Hari masih pagi. Seberkas cahaya lembayung mulai mengintip menyibak kabut di punggung Lut Tawar, Aceh Tengah. Pantulan sinarnya laksana kristal berkerlap-kerlip di dalam air. Aduhai indahnya.
Angin berembus perlahan. Menyapu lembut menggelitik kulit. Nafas berasap seperti mengisap rokok. Pertanda dingin yang menjadi ciri khas di daerah ini. Burung Nggang pun masih menghangatkan tubuhnya di dalam sarang di rerimbunan rimba tepi danau. Tak ada kecipak air tingkah ikan depik dan pedeh.
Di tepi danau itu, pagi berdenyut seiring aktivitas nelayan, juga para pegawai Hotel Renggali, sebuah hotel yang dibangun tepat di pinggir danau. Sepagi itu, kios-kios kecil yang menjajakan kuliner khas Lut Tawar masih tertutup.
Berjarak 50 meter dari tepi Lut Tawar, seorang lelaki melangkah menuju kumpulan perahu yang tertambat di tepi danau. Jaket tebal yang dipadu celana plastik biru membungkus tubuhnya. Kakinya berbalut sepatu bot hampir setinggi lutut.
Dilepaskannya tali pengikat perahu dan bergegas naik ke atasnya. Cekatan dia menghidupkan mesin, lalu bergerak ke tengah danau. “Ulak kahe engkip doran isien win (nanti perahu akan penuh jaring ikan yang harus dibawa pulang,” kata pria itu berbahasa Gayo kepada majalah The Atjeh.
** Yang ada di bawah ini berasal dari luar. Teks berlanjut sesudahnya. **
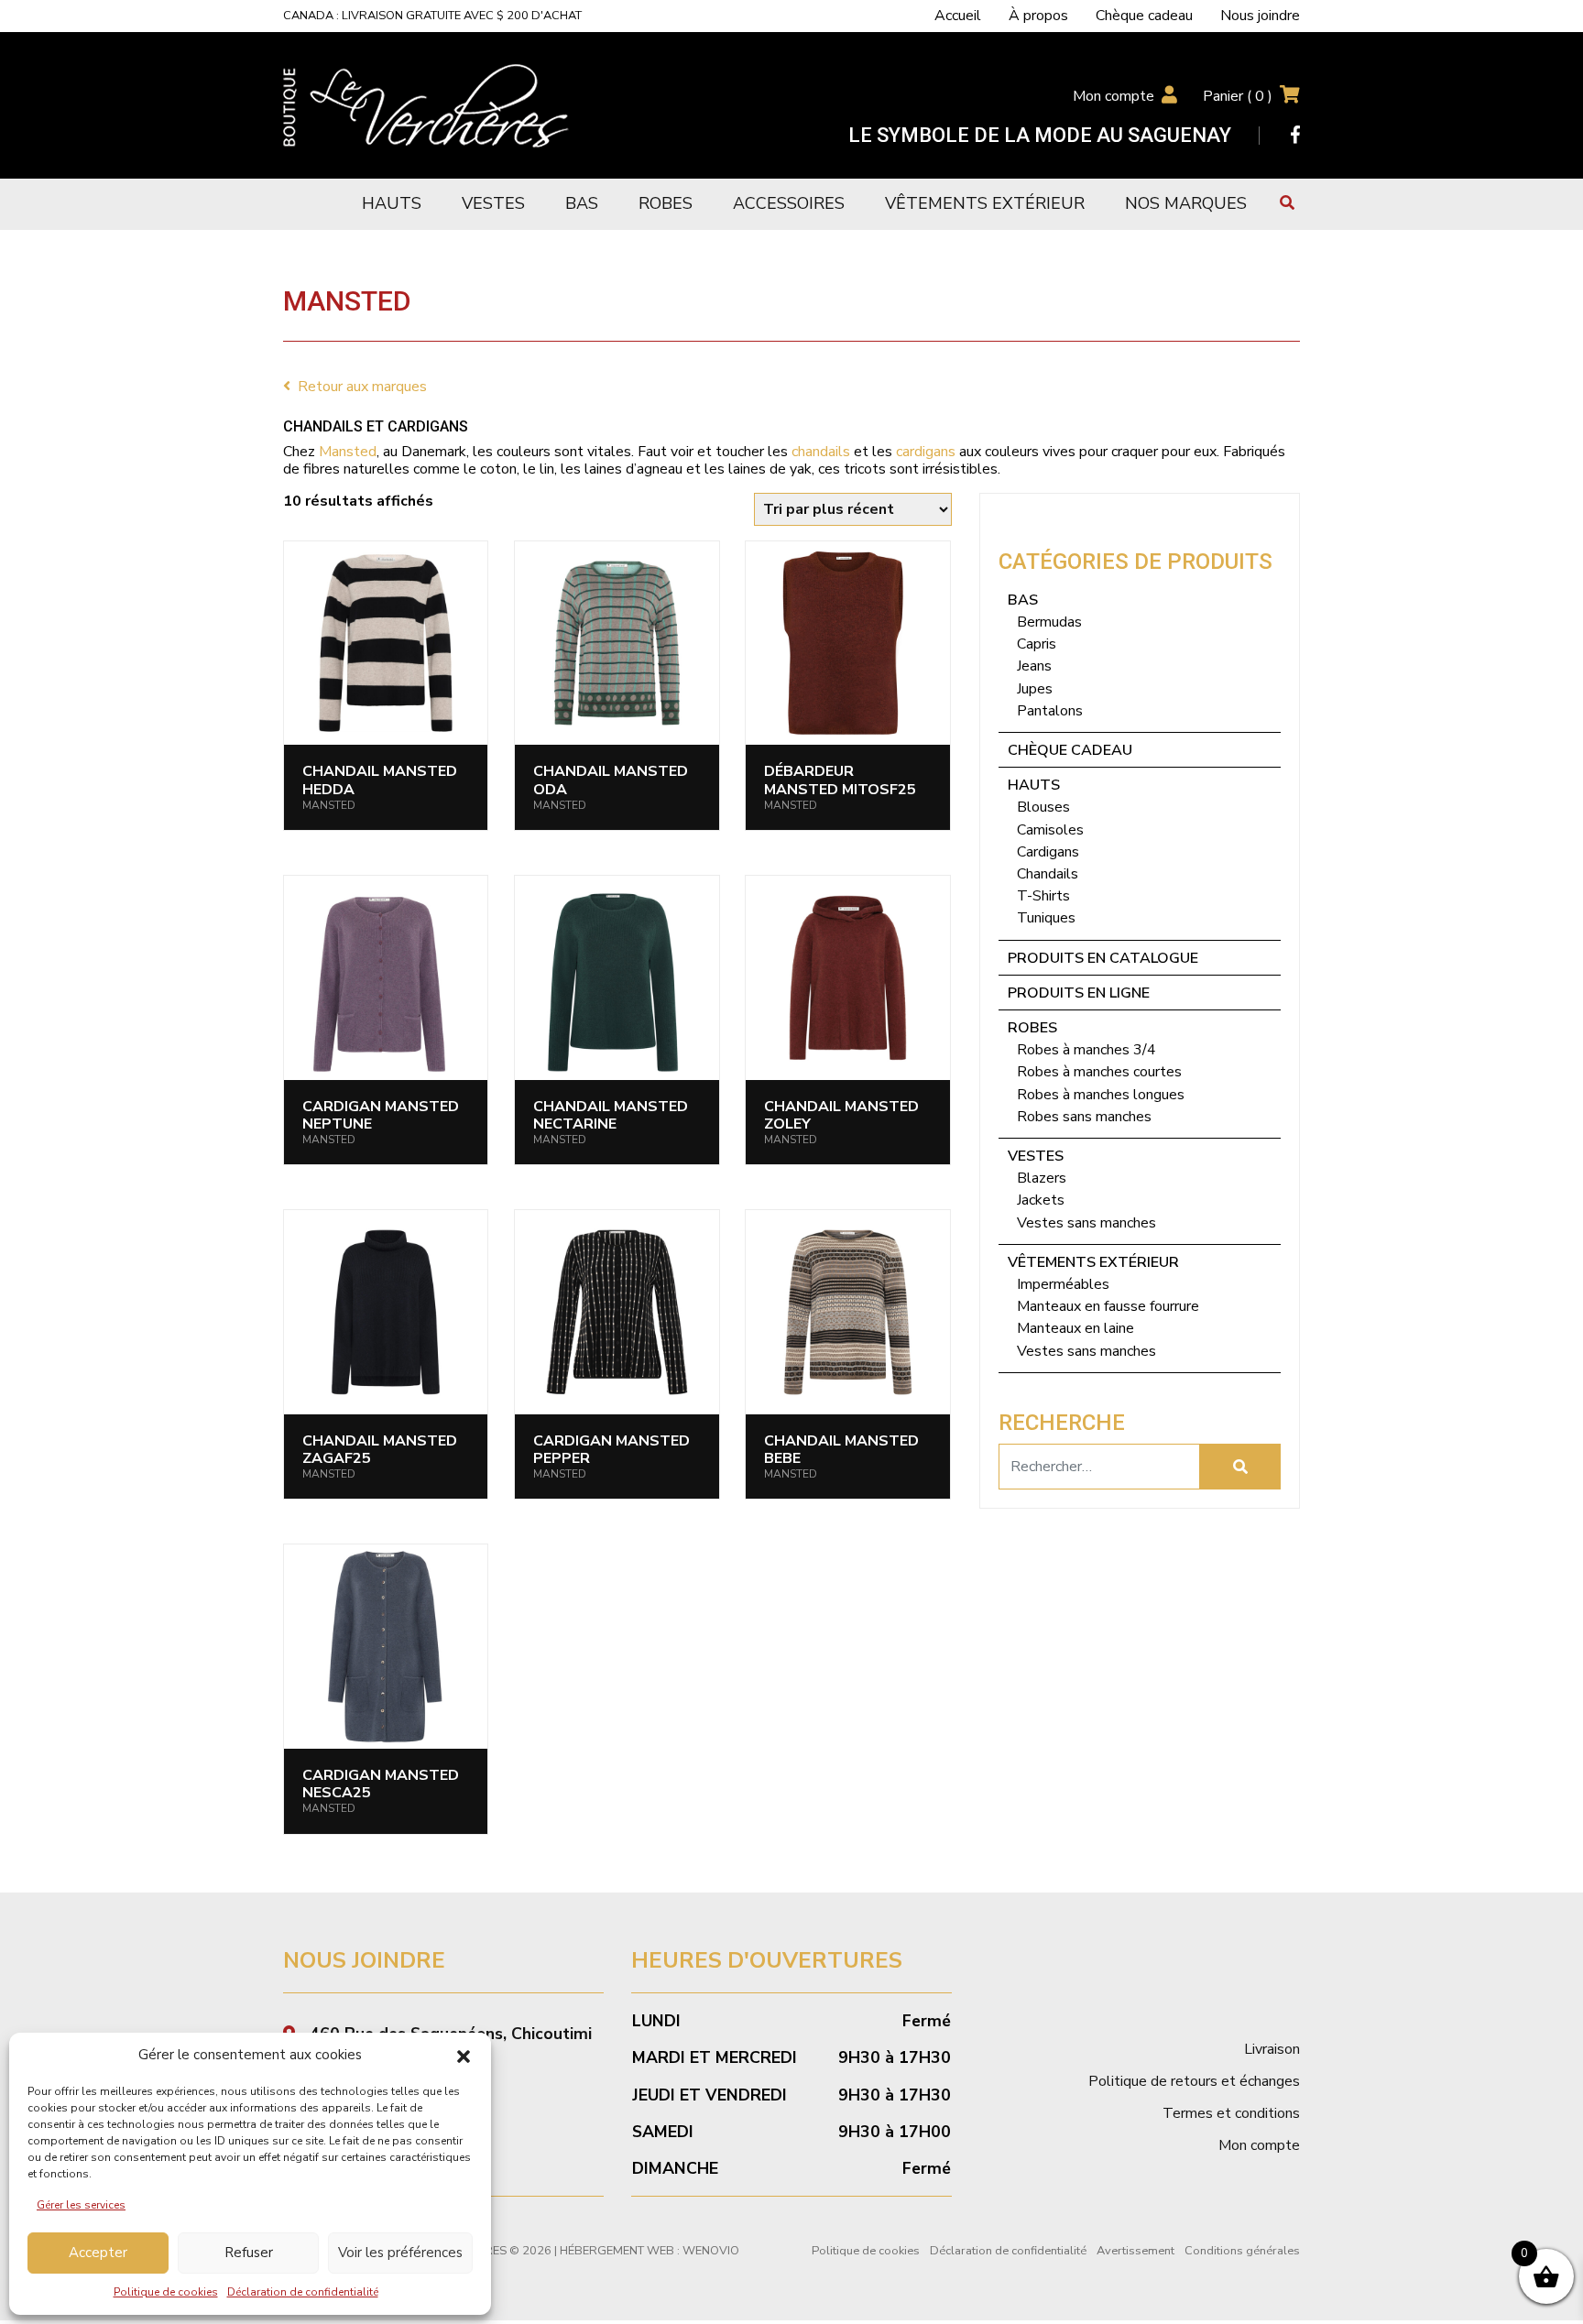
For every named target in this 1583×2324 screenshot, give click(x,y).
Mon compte (1113, 96)
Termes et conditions (1231, 2113)
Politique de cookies (166, 2292)
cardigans (925, 452)
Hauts (391, 203)
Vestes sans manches (1086, 1223)
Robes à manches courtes (1099, 1072)
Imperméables (1063, 1284)
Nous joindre (1260, 15)
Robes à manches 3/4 (1086, 1050)
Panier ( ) (1237, 96)
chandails (821, 452)
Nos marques (1186, 203)
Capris (1036, 644)
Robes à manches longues (1101, 1095)
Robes (666, 203)
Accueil (957, 15)
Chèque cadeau (1144, 15)
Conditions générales (1242, 2250)
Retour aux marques (362, 386)
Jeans (1034, 666)
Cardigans (1048, 852)
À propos (1038, 15)
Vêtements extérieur (985, 203)
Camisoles (1050, 830)
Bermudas (1049, 622)
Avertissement (1135, 2250)
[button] (463, 2055)
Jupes (1035, 689)
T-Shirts (1043, 896)
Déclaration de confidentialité (302, 2292)
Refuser (248, 2252)
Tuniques (1046, 918)
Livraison (1272, 2049)
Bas (581, 203)
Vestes (493, 203)
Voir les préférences (400, 2252)
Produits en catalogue (1103, 958)
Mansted (348, 452)
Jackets (1040, 1200)
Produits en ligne (1079, 993)
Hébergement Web (617, 2250)
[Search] (1240, 1466)
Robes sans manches (1084, 1117)
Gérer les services (81, 2205)
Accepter (98, 2252)
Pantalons (1050, 711)
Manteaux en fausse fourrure (1108, 1306)
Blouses (1043, 807)
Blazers (1041, 1178)
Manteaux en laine (1075, 1328)
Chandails (1047, 874)
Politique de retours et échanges (1194, 2081)
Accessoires (789, 203)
Pria itu bernama Mahyudin. Dia adalah warga Desa Mendale, Kecamatan Kebayakan, Aceh Tengah. Di lingkungan rumahnya dia kerap disapa Pak Din. Ia sama dengan sebagian besar warga di sana yang menggantungkan hidup dari kekayaan alam yang terkandung di danau Lut Tawar. Sehari-hari Pak Din mencari ikan di danau itu.
Dari kejauhan Pak Din tampak sigap sendirian mengambil doran (jaring ikan) yang ia rentangkan di danau itu. Satu persatu doran diletakkannya di atas perahu. Keseluruhan ada 18 doran yang harus diambilnya. Panjang satu doran, kata Pak Din, mencapai 15 sampai 20 meter. “Ini khusus doran untuk depik”, kata Pak Din.
Doran-doran ikan depik itu direntangkan Pak Din di tengah danau pada hari sebelumnya. Selama kurang lebih 30 menit berada ditengah danau. Pak Din telah menyelesaikan pekerjaannya mengambil keseluruhan doran yang dia pasang untuk menjerat sebanyak mungkin ikan depik.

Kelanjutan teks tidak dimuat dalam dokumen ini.